- [MATERIAL SUPPLIED]:
▬▬▬▬▬▬▬▬▬▬
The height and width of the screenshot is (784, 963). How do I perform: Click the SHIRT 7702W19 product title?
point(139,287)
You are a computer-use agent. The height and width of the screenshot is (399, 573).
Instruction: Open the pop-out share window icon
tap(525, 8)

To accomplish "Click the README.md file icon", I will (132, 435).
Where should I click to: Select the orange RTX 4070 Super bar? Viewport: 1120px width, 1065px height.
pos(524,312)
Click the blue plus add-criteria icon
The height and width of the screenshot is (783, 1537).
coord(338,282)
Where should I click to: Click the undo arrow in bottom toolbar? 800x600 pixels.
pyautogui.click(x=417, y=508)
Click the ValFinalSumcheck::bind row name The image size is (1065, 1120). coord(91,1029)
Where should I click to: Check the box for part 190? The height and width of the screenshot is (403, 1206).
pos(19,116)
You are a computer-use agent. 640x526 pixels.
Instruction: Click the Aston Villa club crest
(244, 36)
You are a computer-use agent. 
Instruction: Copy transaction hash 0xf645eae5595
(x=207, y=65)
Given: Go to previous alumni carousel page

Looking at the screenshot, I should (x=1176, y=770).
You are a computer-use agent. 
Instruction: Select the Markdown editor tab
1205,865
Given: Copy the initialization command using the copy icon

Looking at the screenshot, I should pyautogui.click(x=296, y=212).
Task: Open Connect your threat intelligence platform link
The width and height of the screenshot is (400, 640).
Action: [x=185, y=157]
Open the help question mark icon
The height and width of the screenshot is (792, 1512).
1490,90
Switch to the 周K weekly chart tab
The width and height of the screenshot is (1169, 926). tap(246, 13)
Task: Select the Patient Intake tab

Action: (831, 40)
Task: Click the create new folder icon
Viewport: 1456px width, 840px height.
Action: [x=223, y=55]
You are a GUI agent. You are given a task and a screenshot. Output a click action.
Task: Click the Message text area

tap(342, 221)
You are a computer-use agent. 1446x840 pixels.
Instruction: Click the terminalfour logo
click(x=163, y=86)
▬▬▬▬▬▬▬▬▬▬
- [EXERCISE TASK]:
Output all of the records above verbatim, line for line, with no additions or omissions.

- [OUTPUT]:
The height and width of the screenshot is (784, 963). How do I perform: Click the SHIRT 7702W19 product title?
point(139,287)
You are a computer-use agent. The height and width of the screenshot is (399, 573).
Instruction: Open the pop-out share window icon
tap(525, 8)

To accomplish "Click the README.md file icon", I will (132, 435).
Where should I click to: Select the orange RTX 4070 Super bar? Viewport: 1120px width, 1065px height.
pos(524,312)
Click the blue plus add-criteria icon
The height and width of the screenshot is (783, 1537).
coord(338,282)
Where should I click to: Click the undo arrow in bottom toolbar? 800x600 pixels.
pyautogui.click(x=417, y=508)
Click the ValFinalSumcheck::bind row name The image size is (1065, 1120). coord(91,1029)
Where should I click to: Check the box for part 190? The height and width of the screenshot is (403, 1206).
pos(19,116)
You are a computer-use agent. 640x526 pixels.
Instruction: Click the Aston Villa club crest
(244, 36)
You are a computer-use agent. 
Instruction: Copy transaction hash 0xf645eae5595
(x=207, y=65)
Given: Go to previous alumni carousel page

Looking at the screenshot, I should (x=1176, y=770).
You are a computer-use agent. 
Instruction: Select the Markdown editor tab
1205,865
Given: Copy the initialization command using the copy icon

Looking at the screenshot, I should pyautogui.click(x=296, y=212).
Task: Open Connect your threat intelligence platform link
The width and height of the screenshot is (400, 640).
Action: [x=185, y=157]
Open the help question mark icon
The height and width of the screenshot is (792, 1512).
1490,90
Switch to the 周K weekly chart tab
The width and height of the screenshot is (1169, 926). tap(246, 13)
Task: Select the Patient Intake tab

Action: (831, 40)
Task: Click the create new folder icon
Viewport: 1456px width, 840px height.
Action: [x=223, y=55]
You are a GUI agent. You are given a task and a screenshot. Output a click action.
Task: Click the Message text area

tap(342, 221)
You are a computer-use agent. 1446x840 pixels.
Instruction: Click the terminalfour logo
click(x=163, y=86)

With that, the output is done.